Graphs in Python - Theory and Implementation
Graphs are an extremely versatile data structure. More so than most people realize! Graphs can be used to model practically anything, given their nature of modeling relationships and hierarchies.
Nature and human creations are very hierarchical.
Words in a sentence, and sentences in a book can be graphs - represented as a grid. Pixels in an image can be a graph as well. A graph can represent a sequence of steps you want to take, or a sequence of operations an algorithm runs. A graph can represent a molecule, their arrangements, up to humans and their relationships, up to streets and intersections, up to cities, countries, planets!
From an atomic scale to a universe scale - graphs can be used to model any sort of relationship or hierarchy.

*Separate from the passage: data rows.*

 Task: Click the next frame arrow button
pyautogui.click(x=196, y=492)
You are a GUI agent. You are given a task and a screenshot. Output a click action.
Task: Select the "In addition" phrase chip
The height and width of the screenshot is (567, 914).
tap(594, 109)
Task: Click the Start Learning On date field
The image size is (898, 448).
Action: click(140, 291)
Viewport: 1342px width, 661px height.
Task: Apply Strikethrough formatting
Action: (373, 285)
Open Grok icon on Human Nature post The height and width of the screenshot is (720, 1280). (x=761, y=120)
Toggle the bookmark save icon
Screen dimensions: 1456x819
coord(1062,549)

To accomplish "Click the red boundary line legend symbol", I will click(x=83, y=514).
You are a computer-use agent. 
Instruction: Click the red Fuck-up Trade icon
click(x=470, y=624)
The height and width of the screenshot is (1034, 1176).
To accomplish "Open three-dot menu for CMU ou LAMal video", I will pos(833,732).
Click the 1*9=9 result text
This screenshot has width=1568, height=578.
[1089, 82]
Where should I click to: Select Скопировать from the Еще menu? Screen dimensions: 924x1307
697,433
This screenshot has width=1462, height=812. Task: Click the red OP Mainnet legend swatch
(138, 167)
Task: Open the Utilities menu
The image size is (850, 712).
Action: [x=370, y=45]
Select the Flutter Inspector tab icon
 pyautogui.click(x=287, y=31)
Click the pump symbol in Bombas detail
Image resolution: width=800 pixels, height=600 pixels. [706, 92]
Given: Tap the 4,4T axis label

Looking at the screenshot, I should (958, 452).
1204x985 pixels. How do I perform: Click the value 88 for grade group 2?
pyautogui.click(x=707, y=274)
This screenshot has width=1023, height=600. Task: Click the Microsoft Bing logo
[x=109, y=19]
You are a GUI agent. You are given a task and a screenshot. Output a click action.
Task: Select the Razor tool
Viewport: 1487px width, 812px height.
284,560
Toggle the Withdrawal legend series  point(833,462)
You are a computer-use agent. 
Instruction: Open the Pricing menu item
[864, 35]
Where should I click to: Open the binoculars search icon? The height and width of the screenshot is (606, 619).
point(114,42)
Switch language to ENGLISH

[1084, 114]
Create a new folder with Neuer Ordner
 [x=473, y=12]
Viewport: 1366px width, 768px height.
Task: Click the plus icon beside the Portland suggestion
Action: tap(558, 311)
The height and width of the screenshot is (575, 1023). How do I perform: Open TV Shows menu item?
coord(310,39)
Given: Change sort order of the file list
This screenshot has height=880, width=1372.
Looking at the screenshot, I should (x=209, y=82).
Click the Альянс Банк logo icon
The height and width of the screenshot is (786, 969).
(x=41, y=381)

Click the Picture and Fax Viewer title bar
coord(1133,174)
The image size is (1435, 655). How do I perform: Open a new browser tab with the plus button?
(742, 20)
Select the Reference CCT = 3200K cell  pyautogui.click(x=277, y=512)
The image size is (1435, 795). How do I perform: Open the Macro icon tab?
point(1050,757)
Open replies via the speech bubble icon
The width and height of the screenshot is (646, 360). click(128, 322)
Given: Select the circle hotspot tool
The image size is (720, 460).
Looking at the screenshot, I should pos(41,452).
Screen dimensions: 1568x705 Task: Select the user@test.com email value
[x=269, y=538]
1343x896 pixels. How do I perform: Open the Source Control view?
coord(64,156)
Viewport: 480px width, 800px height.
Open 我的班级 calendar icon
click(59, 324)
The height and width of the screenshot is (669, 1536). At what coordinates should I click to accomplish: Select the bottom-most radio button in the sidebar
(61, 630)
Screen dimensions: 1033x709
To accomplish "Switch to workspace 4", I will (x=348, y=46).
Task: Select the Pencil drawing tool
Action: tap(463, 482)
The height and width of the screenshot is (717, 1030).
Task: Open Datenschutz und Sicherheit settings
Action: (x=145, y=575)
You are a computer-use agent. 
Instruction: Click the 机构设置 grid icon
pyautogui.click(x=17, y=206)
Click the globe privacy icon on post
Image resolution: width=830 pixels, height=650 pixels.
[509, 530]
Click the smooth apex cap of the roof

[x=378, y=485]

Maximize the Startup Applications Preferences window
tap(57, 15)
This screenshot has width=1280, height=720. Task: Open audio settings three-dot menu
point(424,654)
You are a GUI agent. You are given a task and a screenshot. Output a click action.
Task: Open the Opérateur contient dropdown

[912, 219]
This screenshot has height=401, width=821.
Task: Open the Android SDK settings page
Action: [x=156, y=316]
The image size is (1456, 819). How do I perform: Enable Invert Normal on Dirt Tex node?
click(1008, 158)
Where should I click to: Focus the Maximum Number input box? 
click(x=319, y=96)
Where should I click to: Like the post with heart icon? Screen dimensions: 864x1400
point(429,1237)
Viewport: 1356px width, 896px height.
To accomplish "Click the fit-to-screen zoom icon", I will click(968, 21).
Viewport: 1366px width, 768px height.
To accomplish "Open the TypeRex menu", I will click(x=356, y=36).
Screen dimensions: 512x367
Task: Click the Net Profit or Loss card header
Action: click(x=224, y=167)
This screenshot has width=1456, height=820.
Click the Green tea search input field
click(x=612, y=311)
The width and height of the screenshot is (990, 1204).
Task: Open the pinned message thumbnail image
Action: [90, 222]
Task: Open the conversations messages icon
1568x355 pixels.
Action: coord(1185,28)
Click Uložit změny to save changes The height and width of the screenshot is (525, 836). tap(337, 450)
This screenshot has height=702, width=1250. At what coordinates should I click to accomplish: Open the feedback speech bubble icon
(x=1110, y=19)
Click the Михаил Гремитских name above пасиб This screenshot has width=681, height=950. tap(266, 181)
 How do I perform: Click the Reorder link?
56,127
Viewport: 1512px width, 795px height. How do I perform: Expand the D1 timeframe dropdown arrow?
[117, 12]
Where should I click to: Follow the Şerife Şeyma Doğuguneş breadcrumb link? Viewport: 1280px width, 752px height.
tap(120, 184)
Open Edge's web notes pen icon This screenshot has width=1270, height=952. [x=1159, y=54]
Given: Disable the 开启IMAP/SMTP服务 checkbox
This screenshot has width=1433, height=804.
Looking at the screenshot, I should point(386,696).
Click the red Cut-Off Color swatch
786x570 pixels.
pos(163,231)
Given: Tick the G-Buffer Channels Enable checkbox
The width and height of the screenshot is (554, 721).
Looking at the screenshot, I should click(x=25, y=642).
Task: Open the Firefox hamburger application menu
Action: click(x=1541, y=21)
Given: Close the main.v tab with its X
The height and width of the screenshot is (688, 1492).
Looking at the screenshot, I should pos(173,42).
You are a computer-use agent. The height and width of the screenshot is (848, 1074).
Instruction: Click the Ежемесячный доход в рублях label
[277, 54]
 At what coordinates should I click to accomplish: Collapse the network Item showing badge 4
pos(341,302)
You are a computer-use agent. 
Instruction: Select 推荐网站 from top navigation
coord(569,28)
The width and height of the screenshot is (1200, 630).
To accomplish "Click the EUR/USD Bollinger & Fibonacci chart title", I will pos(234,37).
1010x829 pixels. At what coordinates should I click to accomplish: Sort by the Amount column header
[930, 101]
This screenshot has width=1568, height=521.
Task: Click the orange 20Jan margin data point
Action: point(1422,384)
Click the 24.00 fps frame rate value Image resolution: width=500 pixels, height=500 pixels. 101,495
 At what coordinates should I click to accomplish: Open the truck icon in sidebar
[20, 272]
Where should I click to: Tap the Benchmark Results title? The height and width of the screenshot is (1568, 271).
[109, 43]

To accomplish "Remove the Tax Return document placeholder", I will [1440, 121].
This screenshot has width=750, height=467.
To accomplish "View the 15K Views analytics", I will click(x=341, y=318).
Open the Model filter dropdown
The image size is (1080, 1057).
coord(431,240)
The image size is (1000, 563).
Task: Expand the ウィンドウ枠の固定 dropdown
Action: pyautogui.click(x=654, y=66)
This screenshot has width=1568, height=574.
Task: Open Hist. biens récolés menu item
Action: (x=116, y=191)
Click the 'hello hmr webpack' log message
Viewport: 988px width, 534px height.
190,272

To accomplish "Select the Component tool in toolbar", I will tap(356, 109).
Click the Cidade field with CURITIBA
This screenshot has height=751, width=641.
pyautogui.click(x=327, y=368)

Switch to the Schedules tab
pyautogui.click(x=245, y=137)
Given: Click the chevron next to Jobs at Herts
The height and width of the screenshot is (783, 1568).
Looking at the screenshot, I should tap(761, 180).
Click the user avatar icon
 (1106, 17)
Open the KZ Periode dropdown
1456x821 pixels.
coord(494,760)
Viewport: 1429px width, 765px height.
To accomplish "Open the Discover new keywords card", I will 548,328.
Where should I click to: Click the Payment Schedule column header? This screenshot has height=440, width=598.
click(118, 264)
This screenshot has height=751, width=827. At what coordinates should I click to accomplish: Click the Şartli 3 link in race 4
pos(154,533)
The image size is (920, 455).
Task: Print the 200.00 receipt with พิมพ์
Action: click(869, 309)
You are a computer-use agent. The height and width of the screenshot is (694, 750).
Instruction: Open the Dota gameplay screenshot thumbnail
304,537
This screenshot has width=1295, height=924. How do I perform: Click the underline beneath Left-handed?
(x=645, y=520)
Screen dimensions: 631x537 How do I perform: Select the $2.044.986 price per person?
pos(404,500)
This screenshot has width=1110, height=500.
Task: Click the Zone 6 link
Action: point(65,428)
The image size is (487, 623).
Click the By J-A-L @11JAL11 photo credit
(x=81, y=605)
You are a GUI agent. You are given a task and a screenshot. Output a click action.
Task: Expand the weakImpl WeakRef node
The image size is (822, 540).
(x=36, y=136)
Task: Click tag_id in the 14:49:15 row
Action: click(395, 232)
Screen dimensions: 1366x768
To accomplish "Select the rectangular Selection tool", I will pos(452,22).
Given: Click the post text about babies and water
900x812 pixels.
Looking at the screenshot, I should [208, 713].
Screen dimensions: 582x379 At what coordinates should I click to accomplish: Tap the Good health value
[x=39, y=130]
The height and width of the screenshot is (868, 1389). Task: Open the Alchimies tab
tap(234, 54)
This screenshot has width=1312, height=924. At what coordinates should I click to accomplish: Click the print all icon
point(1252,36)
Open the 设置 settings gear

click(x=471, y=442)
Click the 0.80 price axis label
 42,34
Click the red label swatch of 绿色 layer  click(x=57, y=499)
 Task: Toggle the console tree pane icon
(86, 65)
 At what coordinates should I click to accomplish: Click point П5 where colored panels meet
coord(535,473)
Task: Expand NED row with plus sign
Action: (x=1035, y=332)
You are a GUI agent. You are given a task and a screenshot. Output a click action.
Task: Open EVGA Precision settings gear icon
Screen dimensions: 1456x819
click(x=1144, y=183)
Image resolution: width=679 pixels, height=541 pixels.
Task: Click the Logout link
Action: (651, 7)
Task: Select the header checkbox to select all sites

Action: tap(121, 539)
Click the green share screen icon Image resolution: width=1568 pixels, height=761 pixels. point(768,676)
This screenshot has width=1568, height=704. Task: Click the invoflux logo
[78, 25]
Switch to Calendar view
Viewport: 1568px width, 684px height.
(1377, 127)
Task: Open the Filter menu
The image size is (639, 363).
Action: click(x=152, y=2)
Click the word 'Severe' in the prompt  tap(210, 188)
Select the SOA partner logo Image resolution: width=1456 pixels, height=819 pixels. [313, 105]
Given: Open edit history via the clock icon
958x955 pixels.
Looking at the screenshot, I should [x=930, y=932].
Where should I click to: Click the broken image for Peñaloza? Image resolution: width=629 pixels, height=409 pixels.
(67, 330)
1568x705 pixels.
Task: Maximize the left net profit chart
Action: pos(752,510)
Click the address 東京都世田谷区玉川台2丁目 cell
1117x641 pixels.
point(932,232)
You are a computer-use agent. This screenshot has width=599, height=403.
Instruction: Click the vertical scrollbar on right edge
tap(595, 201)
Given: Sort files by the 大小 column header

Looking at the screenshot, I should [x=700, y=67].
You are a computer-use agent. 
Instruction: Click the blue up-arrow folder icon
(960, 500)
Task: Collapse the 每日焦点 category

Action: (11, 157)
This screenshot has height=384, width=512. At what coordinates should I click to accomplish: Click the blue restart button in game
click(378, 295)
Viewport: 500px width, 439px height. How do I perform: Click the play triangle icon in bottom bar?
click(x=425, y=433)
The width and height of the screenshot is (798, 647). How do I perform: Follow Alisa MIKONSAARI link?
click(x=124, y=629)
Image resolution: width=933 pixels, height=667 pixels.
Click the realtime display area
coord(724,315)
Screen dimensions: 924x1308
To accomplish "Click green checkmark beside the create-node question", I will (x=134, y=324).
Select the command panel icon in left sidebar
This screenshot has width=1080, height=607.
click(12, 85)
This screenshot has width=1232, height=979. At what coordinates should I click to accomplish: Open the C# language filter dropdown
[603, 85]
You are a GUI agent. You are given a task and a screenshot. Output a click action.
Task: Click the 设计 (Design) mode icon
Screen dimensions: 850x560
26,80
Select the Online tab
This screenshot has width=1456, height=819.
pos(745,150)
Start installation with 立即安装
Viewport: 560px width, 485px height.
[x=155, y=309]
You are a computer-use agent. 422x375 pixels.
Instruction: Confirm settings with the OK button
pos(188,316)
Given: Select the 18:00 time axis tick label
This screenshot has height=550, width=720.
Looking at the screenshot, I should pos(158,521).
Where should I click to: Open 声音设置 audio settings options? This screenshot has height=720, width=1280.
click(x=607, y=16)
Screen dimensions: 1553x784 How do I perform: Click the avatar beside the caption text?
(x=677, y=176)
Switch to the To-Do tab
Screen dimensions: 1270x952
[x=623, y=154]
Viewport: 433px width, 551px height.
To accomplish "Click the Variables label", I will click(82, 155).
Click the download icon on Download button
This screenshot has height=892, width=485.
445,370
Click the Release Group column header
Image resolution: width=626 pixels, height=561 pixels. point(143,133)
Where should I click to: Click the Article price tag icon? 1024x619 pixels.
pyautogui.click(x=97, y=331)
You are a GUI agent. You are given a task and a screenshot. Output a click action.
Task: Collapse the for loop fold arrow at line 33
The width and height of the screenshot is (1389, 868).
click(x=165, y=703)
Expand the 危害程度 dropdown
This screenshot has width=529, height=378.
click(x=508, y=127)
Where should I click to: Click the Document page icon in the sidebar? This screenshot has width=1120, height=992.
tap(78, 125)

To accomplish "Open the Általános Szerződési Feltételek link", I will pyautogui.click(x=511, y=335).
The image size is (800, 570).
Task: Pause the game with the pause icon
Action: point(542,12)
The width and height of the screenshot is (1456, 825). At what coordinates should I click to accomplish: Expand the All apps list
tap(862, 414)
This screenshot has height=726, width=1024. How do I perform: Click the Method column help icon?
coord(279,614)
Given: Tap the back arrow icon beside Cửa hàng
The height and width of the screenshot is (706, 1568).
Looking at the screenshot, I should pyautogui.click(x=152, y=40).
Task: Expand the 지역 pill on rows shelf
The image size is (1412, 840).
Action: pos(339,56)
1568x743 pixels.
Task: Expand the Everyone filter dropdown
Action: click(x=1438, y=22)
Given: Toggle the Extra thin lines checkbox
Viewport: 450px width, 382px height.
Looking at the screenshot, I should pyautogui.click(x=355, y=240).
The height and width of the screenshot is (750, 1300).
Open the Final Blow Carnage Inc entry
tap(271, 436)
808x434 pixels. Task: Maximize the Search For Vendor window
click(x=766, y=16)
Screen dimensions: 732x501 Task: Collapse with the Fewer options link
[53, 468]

Many common problems in the world can be represented in graphs. Where to open up restaurants to cover an area with guaranteed delivery times, with the minimum investment? Where to route a driver to avoid congestion and get to a target place as soon as possible? How to organize the flow of electrical energy in a city's grids? There isn't a shortage of problems that are inherently graph-based.
Getting started with graphs can be daunting. Literature can be scattered and searching online typically involves various different implementations and a non-continuity between the material you're reading.
For that reason, we're compiling a free introductory course to Graphs in Python, in an attempt to standardize the fundamentals to help you form a solid basis on graph theory.